STATED EXERCISE: Rewrite the entries starting at the line containing "You are a computer-use" and ending at the last entry, replacing "caret arrow" with "dropdown arrow" and leaving everything else as it is. Leave the pictures out of your answer.
** START RECORDS FOR THE EXERCISE **
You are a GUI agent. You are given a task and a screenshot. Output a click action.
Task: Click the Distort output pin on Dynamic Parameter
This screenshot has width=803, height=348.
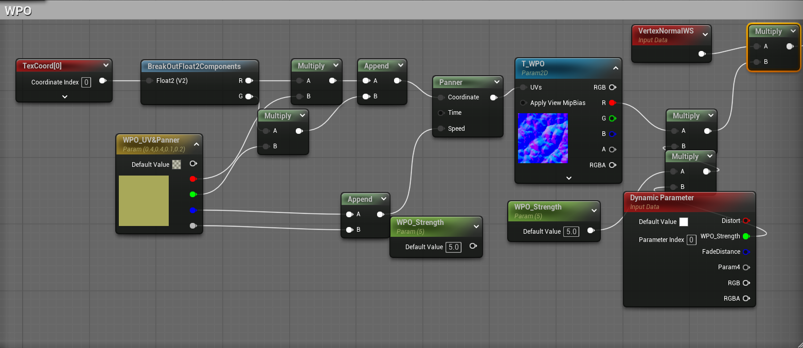746,221
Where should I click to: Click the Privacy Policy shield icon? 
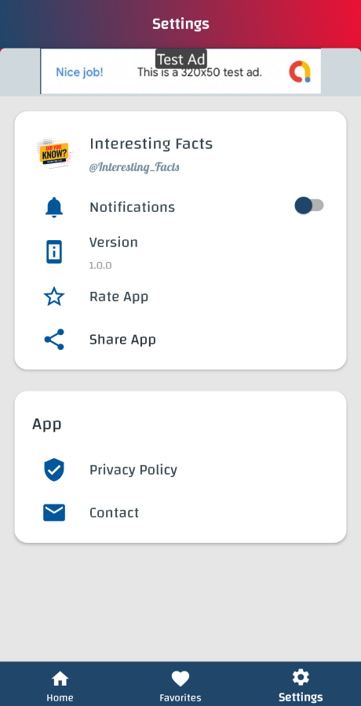(x=54, y=470)
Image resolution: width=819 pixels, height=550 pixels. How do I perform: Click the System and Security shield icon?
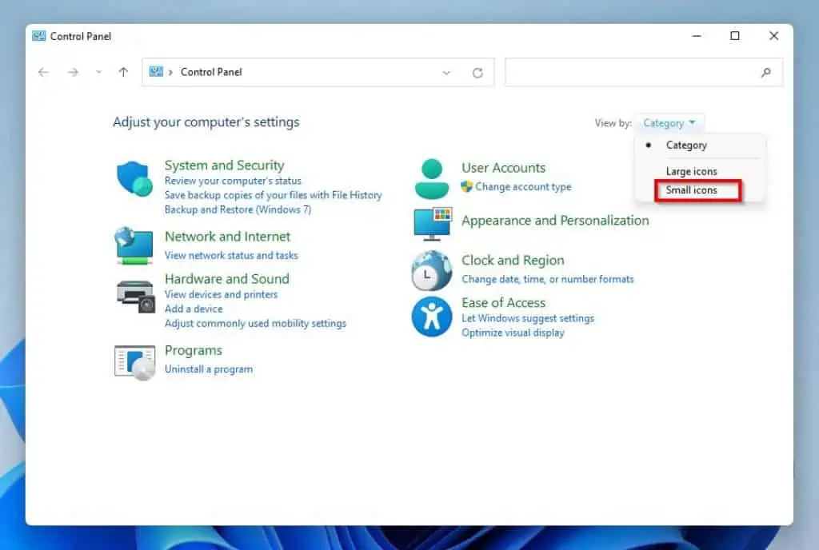134,178
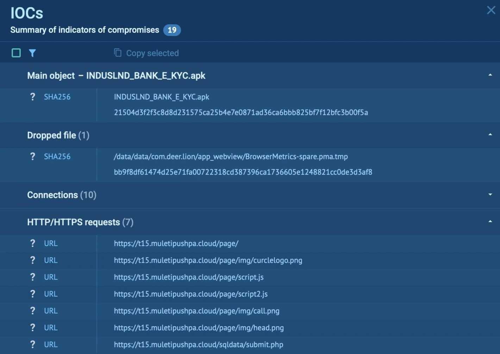
Task: Collapse the HTTP/HTTPS requests section arrow
Action: [490, 222]
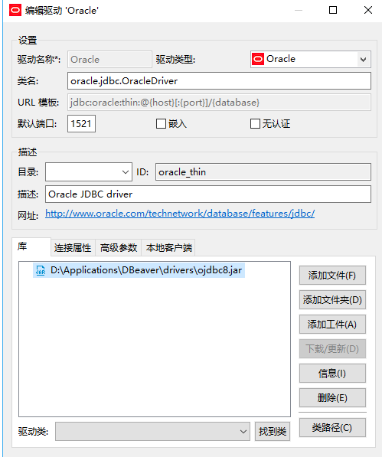Open the 高级参数 tab
The height and width of the screenshot is (457, 382).
point(119,248)
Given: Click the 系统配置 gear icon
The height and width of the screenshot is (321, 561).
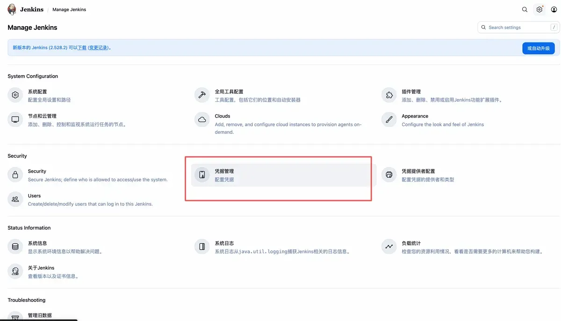Looking at the screenshot, I should 15,95.
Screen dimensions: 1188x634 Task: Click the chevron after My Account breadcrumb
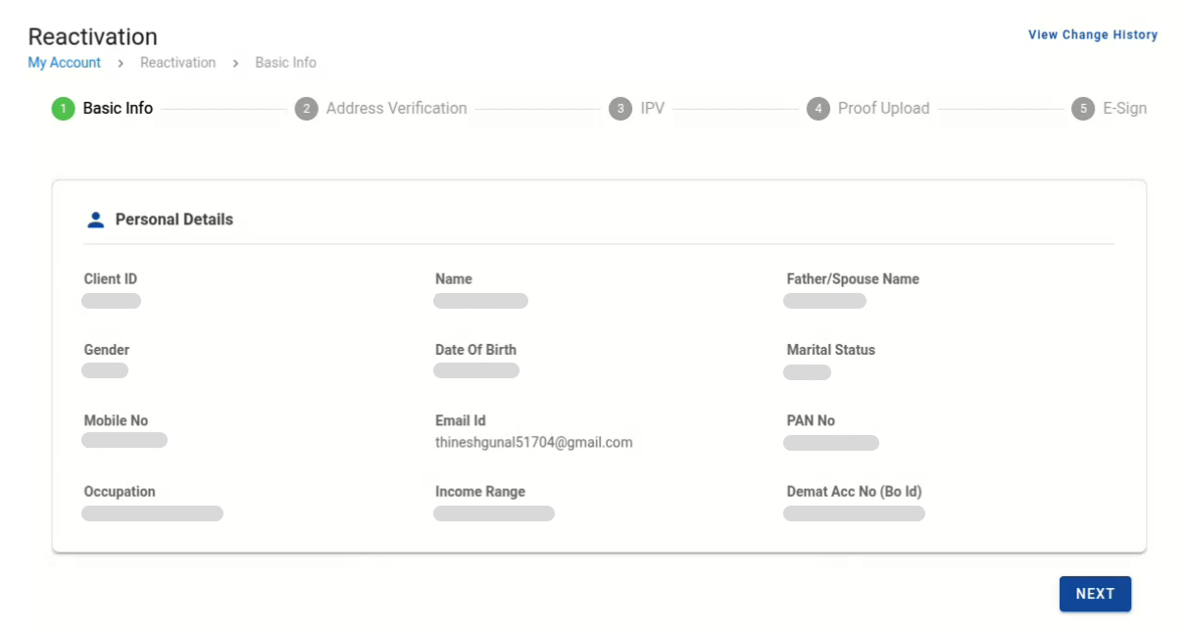121,63
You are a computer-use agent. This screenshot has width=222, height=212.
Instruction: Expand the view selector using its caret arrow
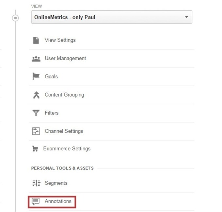pos(187,17)
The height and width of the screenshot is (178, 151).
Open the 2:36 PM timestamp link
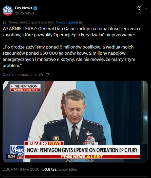tap(10, 169)
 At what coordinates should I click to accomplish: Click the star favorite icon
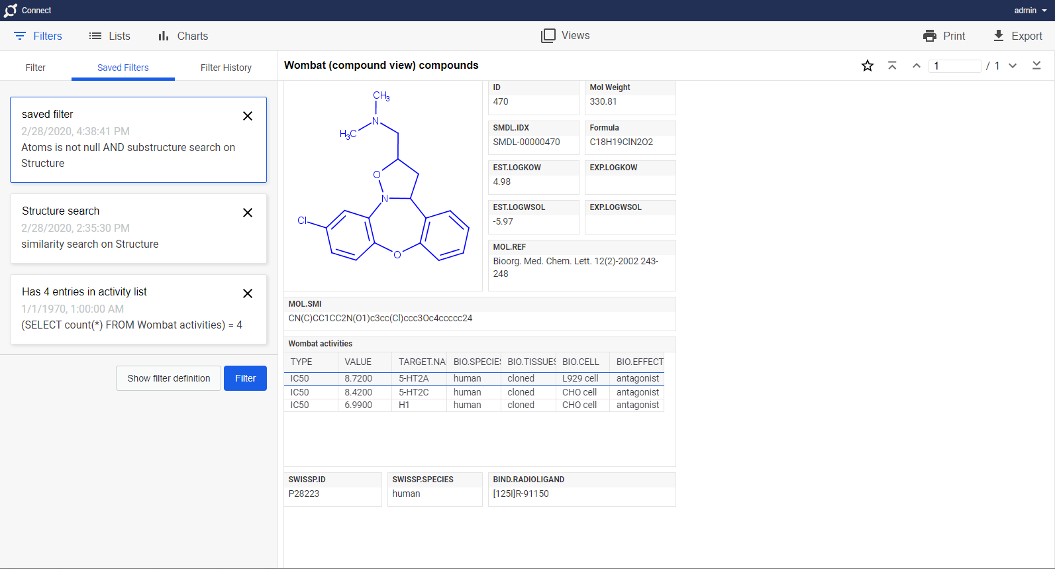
** END RECORDS FOR THE EXERCISE **
COMPLETE ANSWER:
You are a computer-use agent. This screenshot has width=222, height=212.
Instruction: Expand the view selector using its dropdown arrow
pos(187,17)
The height and width of the screenshot is (178, 151).
Open the 2:36 PM timestamp link
tap(10, 169)
 At what coordinates should I click to accomplish: Click the star favorite icon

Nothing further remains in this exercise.